(1.) To the plaintiff's suit for recovery of money due on a contract the reply was that the defendant Radha Kishen was a minor on the date of the contract. According to a guardianship certificate given by a District Court to his mother the date of birth of Radha Kishen is 14 August 1907. The present contract was effected on 16 January 1926, i. e, before Radha Kishen reached the age of 21. He was, therefore, a minor on the date of the contract. The learned Judge of the lower Court, however, held him liable under the contract on this ground : When a person between 18 and 21 years of age enters into a contract with the knowledge that his minority has been extended by reason of an order under Section 7, Guardians and Wards Act with a person who is not aware of that fact there is misrepresentation and legal fraud on his part and he is estopped from taking advantage of his minority to show that the contract by him is inoperative.
(2.) Obviously, though he makes no such reference the Judge is referring to the provisions of Section 115, Evidence Act. He however, quotes no authority for his proposition. In Woodroffe and Ameer Ali's Evidence Act (1915) the question is discussed at p. 765 and they sum up the result of decisions as follows: A person under disability cannot do by an Act in pais what he cannot do by deed. He cannot by his own act enlarge his legal capacity to contract or to convey. He cannot be made liable upon a contract by means of an estoppel under this section if it be elsewhere declared that he shall not be liable upon a contract. To say that by acts in pais that could be done in effect which could not be done by deed would be practically to dispense with all the limitations the law has imposed on the capacity to contract. So if a person sues an infant upon a contract such contract having been entered into on the faith of a representation by the infant that be was of full age, the infant will not be estopped from pleading his minority in answer to a claim to fix him with personal liability to a money decree notwithstanding his fraudulent representation. But though this section may not apply the Court may in other cases acting on well- recognized principles of equity, relieve against an infant's fraud.
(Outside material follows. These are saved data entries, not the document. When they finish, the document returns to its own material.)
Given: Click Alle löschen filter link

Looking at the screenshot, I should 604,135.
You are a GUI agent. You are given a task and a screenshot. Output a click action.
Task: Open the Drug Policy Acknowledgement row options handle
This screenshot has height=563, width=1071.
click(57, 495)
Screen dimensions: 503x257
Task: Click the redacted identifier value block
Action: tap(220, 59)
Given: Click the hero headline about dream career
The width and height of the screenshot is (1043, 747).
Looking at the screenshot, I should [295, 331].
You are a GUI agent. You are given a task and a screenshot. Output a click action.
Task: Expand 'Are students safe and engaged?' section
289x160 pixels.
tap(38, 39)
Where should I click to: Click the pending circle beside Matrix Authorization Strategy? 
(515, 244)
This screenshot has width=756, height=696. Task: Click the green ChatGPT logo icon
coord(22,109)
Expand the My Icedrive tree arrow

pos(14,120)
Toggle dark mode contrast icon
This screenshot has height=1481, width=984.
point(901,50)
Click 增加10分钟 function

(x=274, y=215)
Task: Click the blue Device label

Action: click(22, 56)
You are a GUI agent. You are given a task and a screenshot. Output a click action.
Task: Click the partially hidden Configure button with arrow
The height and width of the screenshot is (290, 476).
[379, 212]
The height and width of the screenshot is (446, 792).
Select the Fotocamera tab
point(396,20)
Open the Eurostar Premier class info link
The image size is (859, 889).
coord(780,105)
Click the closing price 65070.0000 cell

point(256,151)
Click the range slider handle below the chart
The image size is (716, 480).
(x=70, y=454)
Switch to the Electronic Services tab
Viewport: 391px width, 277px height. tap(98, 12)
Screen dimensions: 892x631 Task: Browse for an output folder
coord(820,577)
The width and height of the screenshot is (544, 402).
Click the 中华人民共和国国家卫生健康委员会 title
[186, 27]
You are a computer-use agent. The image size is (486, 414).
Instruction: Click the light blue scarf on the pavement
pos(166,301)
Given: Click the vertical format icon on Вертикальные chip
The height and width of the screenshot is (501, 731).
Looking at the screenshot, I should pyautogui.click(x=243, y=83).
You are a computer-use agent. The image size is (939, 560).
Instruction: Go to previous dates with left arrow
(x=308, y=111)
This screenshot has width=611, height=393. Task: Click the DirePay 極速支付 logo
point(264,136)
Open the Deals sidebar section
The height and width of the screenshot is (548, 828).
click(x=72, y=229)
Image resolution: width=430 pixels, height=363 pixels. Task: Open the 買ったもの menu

(3.) So in a case like the present the plaintiffs cannot prevent the defendant from pleading minority on the ground of estoppel. At the same time the defendant would be liable for any loss the plaintiffs may have suffered in carrying out the contract and arrangement entered into between the parties. In the present case the plaintiffs fixed the price of the 101 bags according to the contract at Rs. 2,653 including interest and miscellaneous costs and stated that they had received Rs. 2,346. It does not appear that under the contract they suffered any damage or were out pocket to any extent. They have (sic) disclosed for what price they themself purchased the 101 bags. In a case the present I think that on the ground of equity the plaintiffs could have recovered from the defendant any sum they could have proved to have been lost by them in making the purchase at the cost price to them and in selling. From the figures quoted above I come to the conclusion that they have suffered no such damage. No ground of equity, therefore, arises and the defendant cannot be estopped from pleading minority.